** Stored data follows **

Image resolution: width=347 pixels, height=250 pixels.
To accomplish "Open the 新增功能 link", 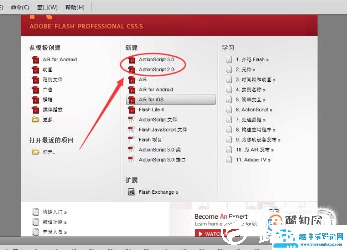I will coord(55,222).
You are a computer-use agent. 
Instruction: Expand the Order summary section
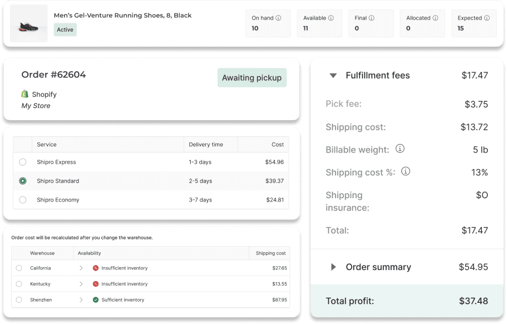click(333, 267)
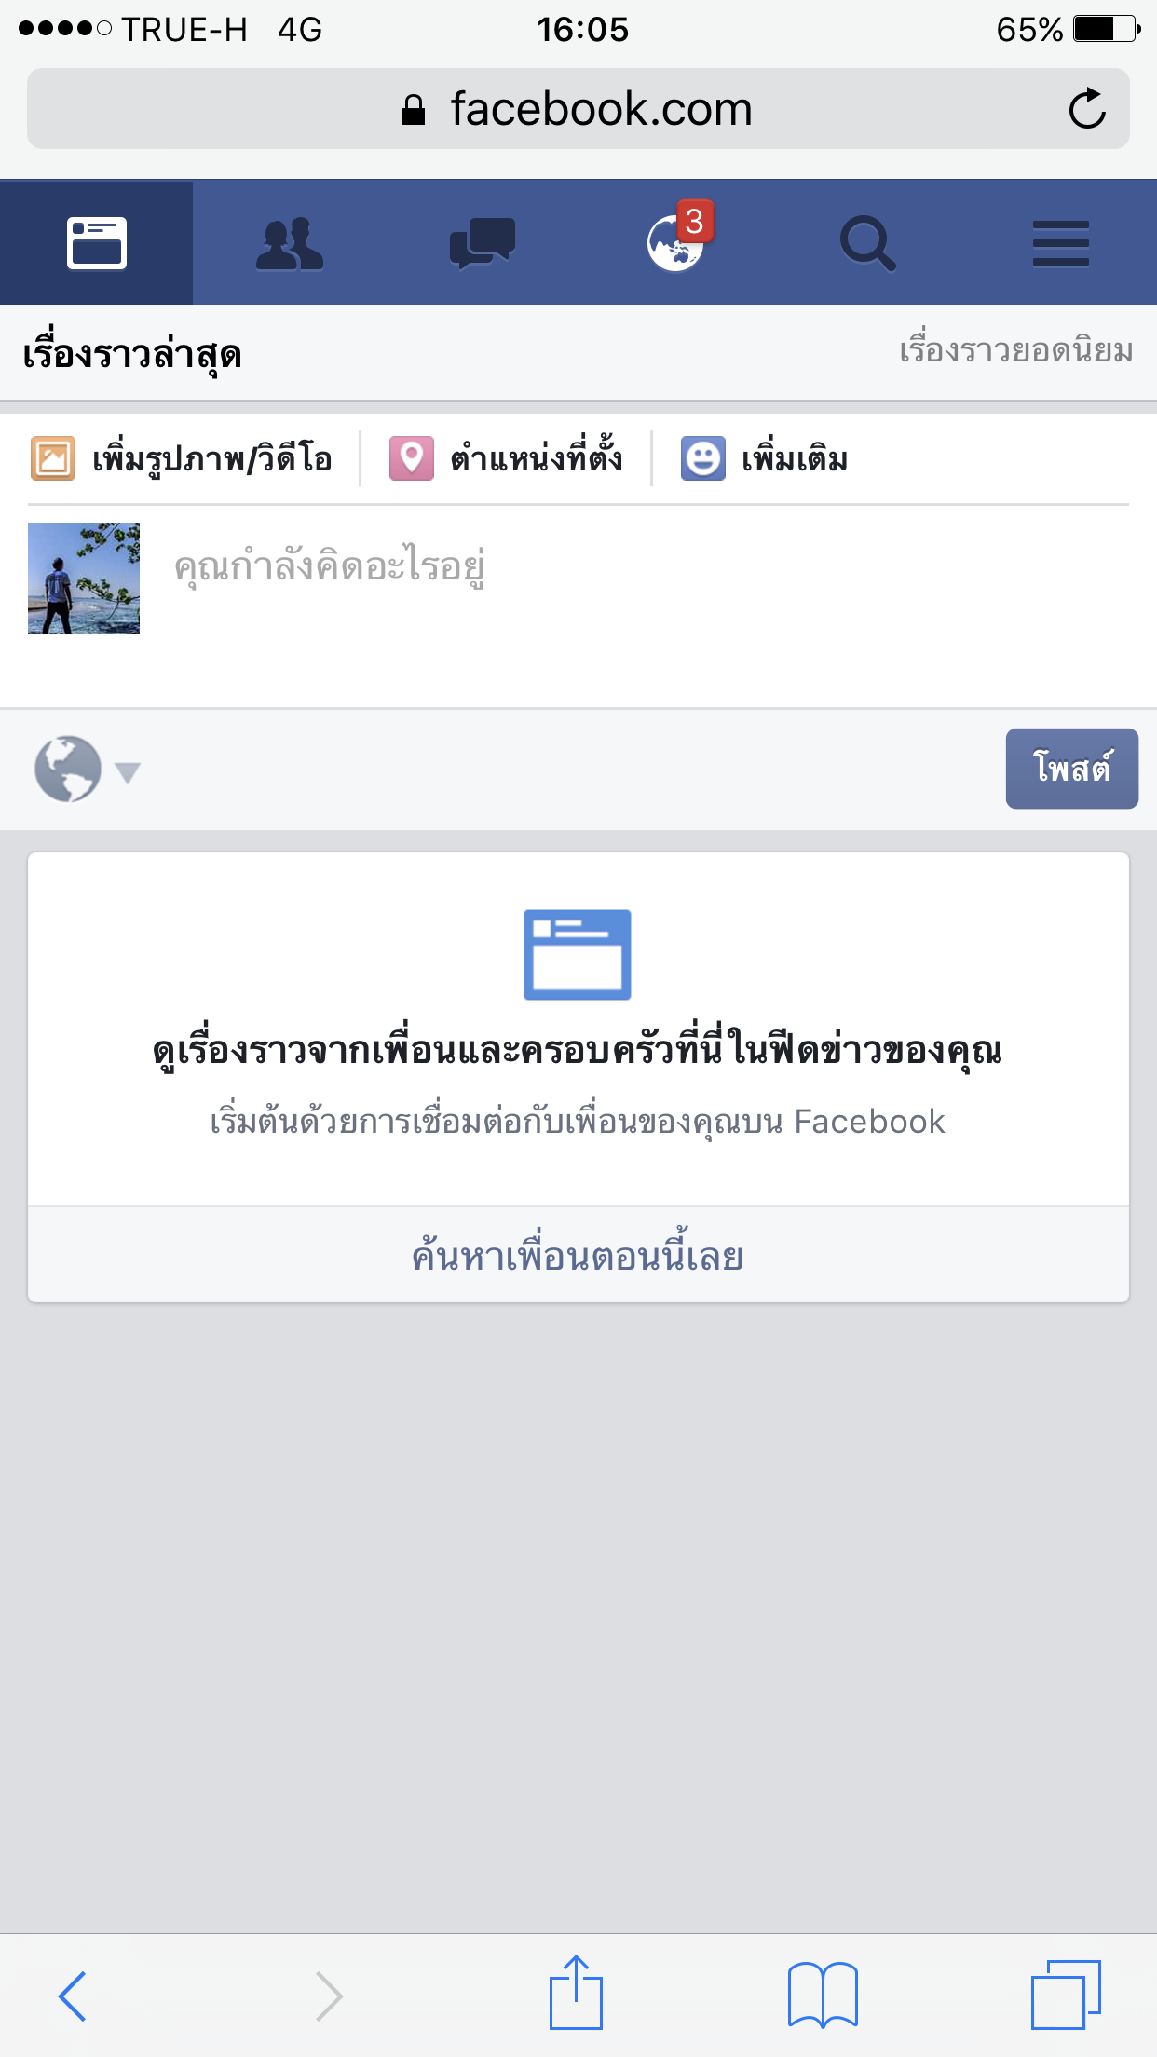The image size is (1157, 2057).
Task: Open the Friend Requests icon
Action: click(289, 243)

** End of Stored data **

◆ Task details
Your copy should hold only the lines from the one containing "You are a computer-use agent." through the last line of the listing, both included, retyped exactly and free of pictures.

◆ Response area
You are a computer-use agent. 
Instruction: Expand the Order summary section
click(333, 267)
The image size is (1157, 2057).
Task: Open the Friend Requests icon
Action: click(289, 243)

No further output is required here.